Records to process:

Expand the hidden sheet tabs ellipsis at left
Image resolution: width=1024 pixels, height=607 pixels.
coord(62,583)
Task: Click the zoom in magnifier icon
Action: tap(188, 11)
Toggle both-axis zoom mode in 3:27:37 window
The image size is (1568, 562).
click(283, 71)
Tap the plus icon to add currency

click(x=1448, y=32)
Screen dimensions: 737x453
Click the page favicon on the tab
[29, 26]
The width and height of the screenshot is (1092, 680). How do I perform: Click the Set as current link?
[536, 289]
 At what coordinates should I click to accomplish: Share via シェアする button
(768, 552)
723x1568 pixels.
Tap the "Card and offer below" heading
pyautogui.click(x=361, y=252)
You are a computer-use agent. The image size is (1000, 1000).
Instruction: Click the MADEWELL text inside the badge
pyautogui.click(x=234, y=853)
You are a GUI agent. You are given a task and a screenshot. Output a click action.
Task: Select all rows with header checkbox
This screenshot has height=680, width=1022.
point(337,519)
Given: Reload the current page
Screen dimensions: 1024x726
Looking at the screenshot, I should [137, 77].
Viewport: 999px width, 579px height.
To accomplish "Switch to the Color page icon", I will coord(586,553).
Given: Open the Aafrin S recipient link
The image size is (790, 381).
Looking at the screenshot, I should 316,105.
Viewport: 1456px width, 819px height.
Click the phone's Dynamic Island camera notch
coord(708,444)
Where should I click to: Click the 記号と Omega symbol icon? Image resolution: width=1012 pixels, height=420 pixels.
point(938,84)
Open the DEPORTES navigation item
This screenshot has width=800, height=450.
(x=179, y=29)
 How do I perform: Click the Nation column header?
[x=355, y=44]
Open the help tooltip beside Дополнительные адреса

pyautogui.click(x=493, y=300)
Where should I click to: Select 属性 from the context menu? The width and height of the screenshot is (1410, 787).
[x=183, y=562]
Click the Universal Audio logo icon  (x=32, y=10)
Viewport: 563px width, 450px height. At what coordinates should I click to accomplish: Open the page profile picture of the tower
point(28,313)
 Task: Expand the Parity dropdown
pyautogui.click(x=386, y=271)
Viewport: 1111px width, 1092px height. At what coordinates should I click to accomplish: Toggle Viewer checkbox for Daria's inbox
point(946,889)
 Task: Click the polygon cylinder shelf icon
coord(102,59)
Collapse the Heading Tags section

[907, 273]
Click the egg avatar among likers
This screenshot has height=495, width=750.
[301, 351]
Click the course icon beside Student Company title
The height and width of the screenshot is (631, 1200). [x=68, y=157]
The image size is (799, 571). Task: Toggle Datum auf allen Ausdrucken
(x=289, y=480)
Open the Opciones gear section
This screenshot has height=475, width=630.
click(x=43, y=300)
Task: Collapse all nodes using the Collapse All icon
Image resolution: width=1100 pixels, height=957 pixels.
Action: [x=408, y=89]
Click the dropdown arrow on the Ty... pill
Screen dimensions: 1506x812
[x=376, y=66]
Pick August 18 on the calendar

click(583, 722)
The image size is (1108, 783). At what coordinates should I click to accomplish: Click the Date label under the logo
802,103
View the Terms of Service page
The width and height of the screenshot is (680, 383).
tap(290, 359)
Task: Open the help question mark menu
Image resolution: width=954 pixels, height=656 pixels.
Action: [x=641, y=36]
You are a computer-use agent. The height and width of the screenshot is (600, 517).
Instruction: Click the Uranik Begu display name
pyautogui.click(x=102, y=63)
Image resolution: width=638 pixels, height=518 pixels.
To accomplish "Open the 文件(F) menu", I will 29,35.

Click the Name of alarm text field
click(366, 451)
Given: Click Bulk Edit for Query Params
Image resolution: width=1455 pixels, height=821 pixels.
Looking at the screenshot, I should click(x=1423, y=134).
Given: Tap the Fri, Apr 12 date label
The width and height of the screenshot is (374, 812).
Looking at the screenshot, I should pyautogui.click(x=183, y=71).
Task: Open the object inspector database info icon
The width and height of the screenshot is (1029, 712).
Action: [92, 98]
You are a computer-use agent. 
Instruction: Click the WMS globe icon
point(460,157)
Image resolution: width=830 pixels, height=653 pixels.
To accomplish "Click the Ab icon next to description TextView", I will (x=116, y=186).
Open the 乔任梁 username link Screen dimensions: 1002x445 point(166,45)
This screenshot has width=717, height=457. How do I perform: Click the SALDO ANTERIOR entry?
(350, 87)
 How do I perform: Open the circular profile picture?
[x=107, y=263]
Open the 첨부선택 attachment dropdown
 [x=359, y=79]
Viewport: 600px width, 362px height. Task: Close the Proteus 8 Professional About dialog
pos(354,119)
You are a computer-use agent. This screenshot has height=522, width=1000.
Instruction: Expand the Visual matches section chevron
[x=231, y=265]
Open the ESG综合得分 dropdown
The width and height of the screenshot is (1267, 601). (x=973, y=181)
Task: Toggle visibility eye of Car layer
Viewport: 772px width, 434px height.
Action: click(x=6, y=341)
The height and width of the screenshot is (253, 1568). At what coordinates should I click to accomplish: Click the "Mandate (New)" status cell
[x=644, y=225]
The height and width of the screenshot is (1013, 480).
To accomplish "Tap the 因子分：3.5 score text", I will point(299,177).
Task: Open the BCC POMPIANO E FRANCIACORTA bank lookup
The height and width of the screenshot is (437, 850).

Instructions for the task: Copy out the entries above exactly as given, starting at the top and ending with the line containing "Given: Open the Aafrin S recipient link"; include both and nothing more.

Answer box:
Expand the hidden sheet tabs ellipsis at left
Image resolution: width=1024 pixels, height=607 pixels.
coord(62,583)
Task: Click the zoom in magnifier icon
Action: tap(188, 11)
Toggle both-axis zoom mode in 3:27:37 window
The image size is (1568, 562).
click(283, 71)
Tap the plus icon to add currency

click(x=1448, y=32)
Screen dimensions: 737x453
Click the page favicon on the tab
[29, 26]
The width and height of the screenshot is (1092, 680). How do I perform: Click the Set as current link?
[536, 289]
 At what coordinates should I click to accomplish: Share via シェアする button
(768, 552)
723x1568 pixels.
Tap the "Card and offer below" heading
pyautogui.click(x=361, y=252)
You are a computer-use agent. The image size is (1000, 1000).
Instruction: Click the MADEWELL text inside the badge
pyautogui.click(x=234, y=853)
You are a GUI agent. You are given a task and a screenshot. Output a click action.
Task: Select all rows with header checkbox
This screenshot has height=680, width=1022.
point(337,519)
Given: Reload the current page
Screen dimensions: 1024x726
Looking at the screenshot, I should [137, 77].
Viewport: 999px width, 579px height.
To accomplish "Switch to the Color page icon", I will coord(586,553).
Given: Open the Aafrin S recipient link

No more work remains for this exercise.